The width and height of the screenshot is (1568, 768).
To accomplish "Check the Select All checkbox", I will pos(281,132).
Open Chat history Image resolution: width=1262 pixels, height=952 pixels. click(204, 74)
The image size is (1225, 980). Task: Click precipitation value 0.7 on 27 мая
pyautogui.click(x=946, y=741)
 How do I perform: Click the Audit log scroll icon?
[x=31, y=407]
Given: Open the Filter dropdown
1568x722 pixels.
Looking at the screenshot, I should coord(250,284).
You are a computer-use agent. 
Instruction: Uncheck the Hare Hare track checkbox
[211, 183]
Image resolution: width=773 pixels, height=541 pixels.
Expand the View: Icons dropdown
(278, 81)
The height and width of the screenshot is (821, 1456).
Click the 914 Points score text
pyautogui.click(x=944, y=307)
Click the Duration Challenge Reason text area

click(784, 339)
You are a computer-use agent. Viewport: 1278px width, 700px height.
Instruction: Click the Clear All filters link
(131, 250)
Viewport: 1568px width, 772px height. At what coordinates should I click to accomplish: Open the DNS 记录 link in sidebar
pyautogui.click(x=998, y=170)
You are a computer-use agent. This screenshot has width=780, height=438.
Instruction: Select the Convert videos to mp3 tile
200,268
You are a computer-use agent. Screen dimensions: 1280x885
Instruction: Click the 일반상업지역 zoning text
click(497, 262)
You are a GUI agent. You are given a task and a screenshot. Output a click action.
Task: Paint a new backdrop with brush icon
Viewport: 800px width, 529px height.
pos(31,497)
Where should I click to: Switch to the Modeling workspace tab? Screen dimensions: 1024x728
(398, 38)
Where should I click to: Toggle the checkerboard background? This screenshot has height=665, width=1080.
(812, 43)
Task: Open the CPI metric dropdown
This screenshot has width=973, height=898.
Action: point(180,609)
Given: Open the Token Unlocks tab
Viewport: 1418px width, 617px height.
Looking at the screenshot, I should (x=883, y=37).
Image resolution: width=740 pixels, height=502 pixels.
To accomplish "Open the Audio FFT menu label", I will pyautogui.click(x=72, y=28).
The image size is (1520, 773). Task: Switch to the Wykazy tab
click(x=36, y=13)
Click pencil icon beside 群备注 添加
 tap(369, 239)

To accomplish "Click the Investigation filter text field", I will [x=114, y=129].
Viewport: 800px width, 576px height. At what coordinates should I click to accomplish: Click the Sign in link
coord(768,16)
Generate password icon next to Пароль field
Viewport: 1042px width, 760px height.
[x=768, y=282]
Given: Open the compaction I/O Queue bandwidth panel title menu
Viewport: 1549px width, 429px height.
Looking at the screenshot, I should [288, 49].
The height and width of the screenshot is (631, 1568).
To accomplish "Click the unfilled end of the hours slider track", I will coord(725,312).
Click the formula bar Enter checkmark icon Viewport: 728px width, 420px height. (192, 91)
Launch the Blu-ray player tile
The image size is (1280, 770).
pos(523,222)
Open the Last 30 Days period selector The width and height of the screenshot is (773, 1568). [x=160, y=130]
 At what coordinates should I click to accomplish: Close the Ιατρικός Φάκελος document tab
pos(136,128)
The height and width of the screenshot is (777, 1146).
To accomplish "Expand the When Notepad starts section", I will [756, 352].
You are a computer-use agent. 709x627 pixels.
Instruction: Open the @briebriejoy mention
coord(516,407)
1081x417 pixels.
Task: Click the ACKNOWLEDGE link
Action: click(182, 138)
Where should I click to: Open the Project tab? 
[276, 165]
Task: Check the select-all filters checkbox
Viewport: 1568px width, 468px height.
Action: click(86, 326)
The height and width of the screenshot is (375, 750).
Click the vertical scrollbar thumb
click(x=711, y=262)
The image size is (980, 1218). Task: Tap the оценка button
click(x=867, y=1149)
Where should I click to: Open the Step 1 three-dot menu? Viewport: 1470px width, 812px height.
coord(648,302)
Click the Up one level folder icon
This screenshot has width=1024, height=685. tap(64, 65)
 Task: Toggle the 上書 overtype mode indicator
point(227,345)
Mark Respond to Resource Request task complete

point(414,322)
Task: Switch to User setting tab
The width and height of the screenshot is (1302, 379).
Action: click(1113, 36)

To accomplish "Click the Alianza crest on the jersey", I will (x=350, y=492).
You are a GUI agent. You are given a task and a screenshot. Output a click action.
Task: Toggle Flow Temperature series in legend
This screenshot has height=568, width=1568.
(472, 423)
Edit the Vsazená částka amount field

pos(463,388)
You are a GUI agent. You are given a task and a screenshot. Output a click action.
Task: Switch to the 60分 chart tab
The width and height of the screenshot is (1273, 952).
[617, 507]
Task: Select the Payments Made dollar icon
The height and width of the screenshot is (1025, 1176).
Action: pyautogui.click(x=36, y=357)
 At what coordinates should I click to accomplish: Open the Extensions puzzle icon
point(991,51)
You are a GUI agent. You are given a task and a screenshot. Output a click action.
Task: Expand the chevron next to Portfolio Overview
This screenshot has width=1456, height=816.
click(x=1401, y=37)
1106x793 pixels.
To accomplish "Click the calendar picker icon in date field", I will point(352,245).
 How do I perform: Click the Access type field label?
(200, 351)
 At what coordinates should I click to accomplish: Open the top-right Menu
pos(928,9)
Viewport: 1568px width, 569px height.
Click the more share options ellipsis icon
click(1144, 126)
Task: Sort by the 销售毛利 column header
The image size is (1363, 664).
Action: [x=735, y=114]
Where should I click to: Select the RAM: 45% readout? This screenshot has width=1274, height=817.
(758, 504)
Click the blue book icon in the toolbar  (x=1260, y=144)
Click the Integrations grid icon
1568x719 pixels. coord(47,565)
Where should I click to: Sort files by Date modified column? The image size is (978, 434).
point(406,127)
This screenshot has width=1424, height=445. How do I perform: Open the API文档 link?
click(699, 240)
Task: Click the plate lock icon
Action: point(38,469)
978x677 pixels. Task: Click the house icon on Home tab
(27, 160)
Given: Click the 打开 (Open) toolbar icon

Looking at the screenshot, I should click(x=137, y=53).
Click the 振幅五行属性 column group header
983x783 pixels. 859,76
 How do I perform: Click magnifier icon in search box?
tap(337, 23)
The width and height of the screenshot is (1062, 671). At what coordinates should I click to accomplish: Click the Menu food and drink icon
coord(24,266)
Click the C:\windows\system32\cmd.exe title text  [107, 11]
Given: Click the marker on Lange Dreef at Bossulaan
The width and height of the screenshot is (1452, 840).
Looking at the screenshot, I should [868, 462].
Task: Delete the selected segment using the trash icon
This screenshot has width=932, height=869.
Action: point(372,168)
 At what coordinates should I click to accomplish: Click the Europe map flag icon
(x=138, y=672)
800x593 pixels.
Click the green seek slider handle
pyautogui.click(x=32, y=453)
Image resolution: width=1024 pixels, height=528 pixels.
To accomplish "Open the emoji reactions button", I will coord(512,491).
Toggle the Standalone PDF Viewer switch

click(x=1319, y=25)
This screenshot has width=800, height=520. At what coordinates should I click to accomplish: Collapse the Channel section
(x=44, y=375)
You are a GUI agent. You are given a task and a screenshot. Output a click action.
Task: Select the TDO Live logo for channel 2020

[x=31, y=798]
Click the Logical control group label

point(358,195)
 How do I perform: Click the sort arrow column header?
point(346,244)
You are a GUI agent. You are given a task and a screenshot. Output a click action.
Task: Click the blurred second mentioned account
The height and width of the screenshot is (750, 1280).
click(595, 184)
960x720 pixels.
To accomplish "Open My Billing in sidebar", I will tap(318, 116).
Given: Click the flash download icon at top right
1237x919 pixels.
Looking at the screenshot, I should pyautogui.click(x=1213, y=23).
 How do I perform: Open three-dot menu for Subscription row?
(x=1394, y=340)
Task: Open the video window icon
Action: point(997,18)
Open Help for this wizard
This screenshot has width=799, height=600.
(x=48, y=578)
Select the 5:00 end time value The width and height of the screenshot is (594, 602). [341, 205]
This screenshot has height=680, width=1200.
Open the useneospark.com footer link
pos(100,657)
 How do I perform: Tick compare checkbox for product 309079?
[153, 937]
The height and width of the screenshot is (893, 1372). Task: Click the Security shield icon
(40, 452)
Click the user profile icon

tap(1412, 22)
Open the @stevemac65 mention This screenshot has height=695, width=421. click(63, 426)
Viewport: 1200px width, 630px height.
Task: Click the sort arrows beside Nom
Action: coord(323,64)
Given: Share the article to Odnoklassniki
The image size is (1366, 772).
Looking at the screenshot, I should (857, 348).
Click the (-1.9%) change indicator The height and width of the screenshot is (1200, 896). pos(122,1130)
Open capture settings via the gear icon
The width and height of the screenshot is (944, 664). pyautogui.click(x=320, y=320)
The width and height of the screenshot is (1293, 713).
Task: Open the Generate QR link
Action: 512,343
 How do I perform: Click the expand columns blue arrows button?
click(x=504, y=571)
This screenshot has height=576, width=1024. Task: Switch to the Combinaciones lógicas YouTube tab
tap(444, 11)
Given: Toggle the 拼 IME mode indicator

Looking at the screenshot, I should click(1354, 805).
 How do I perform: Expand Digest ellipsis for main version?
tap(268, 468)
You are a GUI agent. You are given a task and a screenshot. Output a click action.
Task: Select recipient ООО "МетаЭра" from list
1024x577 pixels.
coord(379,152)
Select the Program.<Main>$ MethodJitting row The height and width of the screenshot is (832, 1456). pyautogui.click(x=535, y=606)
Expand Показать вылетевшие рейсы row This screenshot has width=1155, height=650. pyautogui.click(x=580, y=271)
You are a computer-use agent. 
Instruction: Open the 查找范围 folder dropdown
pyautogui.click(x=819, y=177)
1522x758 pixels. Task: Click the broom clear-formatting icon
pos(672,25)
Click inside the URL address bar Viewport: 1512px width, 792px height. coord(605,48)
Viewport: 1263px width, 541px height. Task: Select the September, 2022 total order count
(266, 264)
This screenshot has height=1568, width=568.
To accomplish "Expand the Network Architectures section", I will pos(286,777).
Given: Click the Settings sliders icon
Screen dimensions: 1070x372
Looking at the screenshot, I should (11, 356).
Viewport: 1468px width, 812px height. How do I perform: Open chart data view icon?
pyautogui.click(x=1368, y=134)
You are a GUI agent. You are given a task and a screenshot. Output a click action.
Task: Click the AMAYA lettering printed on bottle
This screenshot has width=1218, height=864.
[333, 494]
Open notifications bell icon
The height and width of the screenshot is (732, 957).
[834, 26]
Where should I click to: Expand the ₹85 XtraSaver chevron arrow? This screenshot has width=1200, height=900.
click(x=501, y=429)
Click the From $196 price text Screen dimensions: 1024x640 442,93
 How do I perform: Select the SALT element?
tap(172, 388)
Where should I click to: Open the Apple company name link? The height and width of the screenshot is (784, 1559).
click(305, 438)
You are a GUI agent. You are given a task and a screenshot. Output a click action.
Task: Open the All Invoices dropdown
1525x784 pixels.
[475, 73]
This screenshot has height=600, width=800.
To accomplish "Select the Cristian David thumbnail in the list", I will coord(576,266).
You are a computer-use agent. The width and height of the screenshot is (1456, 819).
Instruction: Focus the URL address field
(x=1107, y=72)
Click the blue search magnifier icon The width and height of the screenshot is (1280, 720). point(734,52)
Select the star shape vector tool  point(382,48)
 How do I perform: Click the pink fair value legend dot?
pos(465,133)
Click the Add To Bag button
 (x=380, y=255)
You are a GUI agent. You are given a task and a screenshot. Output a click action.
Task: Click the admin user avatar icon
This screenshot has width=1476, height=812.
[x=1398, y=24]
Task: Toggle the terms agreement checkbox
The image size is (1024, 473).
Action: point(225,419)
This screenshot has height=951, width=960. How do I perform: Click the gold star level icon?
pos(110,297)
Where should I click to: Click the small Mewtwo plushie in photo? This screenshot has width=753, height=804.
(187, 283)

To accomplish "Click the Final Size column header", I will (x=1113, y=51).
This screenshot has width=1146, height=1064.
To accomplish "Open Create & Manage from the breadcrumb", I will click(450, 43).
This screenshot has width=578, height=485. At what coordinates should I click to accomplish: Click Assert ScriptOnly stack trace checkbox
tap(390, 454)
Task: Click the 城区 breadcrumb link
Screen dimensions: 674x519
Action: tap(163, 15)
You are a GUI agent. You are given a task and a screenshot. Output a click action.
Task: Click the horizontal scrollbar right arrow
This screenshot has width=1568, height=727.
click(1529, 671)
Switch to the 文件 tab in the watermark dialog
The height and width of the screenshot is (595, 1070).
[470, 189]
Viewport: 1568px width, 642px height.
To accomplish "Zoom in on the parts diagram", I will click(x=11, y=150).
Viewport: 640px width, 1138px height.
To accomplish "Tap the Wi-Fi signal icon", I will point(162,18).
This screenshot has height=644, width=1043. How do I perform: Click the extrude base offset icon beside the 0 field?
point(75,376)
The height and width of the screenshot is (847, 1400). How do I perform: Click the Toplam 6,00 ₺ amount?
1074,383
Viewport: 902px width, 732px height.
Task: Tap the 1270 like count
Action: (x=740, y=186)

**The exercise:**
Format the lines of the entries as a Markdown table with the columns No. and Line, giving each line its row number and skipping blank lines. Begin at the line that contains "Task: Toggle the 上書 overtype mode indicator" and stop after the line that contains "will (x=350, y=492).".

**Reply to the task:**
| No. | Line |
|---|---|
| 1 |  Task: Toggle the 上書 overtype mode indicator |
| 2 | point(227,345) |
| 3 | Mark Respond to Resource Request task complete |
| 4 | point(414,322) |
| 5 | Task: Switch to User setting tab |
| 6 | The width and height of the screenshot is (1302, 379). |
| 7 | Action: click(1113, 36) |
| 8 | To accomplish "Click the Alianza crest on the jersey", I will (x=350, y=492). |